4) PJAK-PKK varlığı: Her iki ülke de kendi içinde ciddi bir çatışma süreci yaşıyor. PKK’nin İran kolu PJAK - Kürdistan Özgür Yaşam Partisi- ile İran birlikleri arasındaki çatışmalarda son dönemde gözle görülür bir artış var. Türkiye de benzer bir çatışma sürecinin merkezinde. İki ülke “güvenlik meselesi, sınır geçişi ve ortak istihbarat” konuları dahil birçok konuda işbirliğine gitme arayışında.

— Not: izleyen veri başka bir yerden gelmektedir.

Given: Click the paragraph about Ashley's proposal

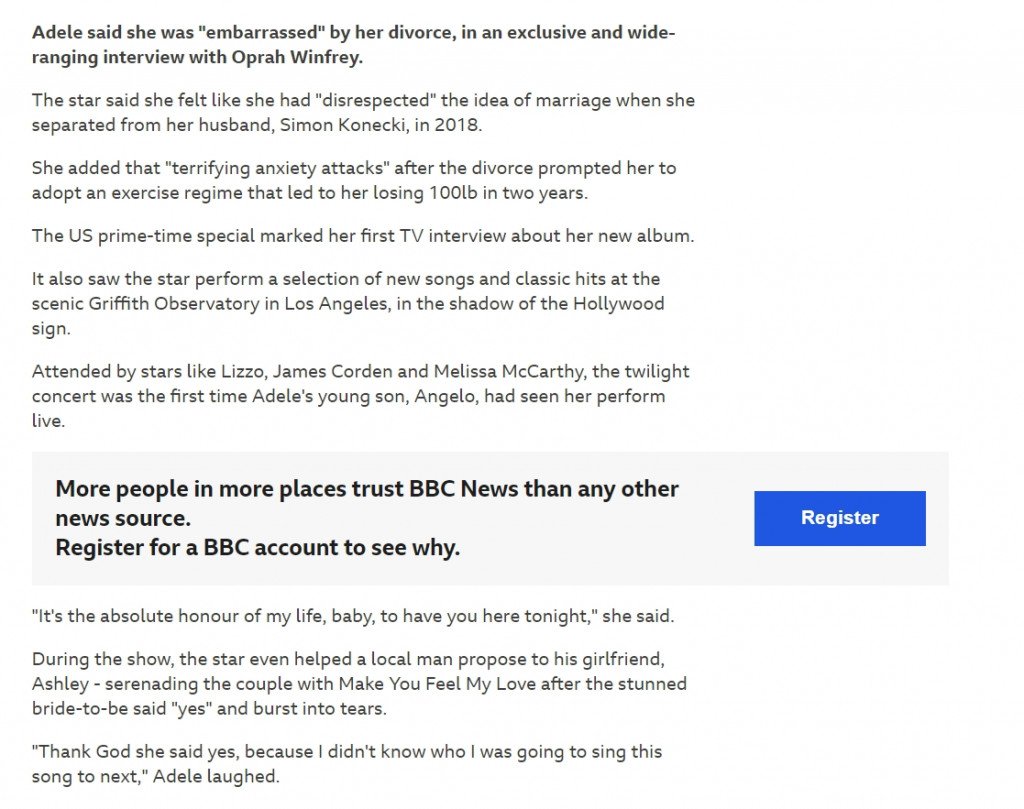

5) Katar-Körfez Arap Monarşileri krizi: Ankara ve Tahran’ı son dönemde aynı potada bir araya getiren bir diğer gelişme ise Katar krizi. Suudi Arabistan-BAE ikilisinin öncülüğündeki Körfez Arap ülkelerinin Katar’a ambargo uygulamasıyla başlayan krizde, Ankara-Tahran, Katar’ın yanında yer aldı. Katar’ın Türkiye ve İran ile ekonomi ve siyasi ilişkilerinin seyri iki ülkeyi de farklı cephelerde yer almasına bakmaksızın aynı saflarda buluşturdu. Geçenlerde Tahran’a giden Ekonomi Bakanı Zeybekci, Arap ülkeleri Katar’a yaptırım uygularken Türkiye’nin İran üzerinden bu ülkeye yardım göndermeye devam edeceğini söyledi.

•••

Ortadoğu büyük bir kırılmanın eşiğinde. Bölge ülkeleri bu gerçekliğin pekala farkında. Her aktör bu fay hattından en az etkilenecek şekilde kendisini konumlandırma arayışında. Iraklı Kürtlerin bağımsızlığı, Suriye, IŞİD, El Nusra, Selefi cihatçılar, PKK/PJAK bu kırılmanın önemli sacayaklarından ve İran ile Türkiye’yi mevcut ikili ayrılıkları bir tarafa bırakarak yan yana düşürüyor. Her iki ülke de Kürt sorunu başta olmak üzere mevcut pozisyonları korumanın yollarının birlikte hareket etmekten, işbirliği yapmaktan geçtiğinin farkında.

İran Genelkurmay Başkanı Bakıri’ni ziyareti işte tam da bu noktada başlı başına bir mesaj.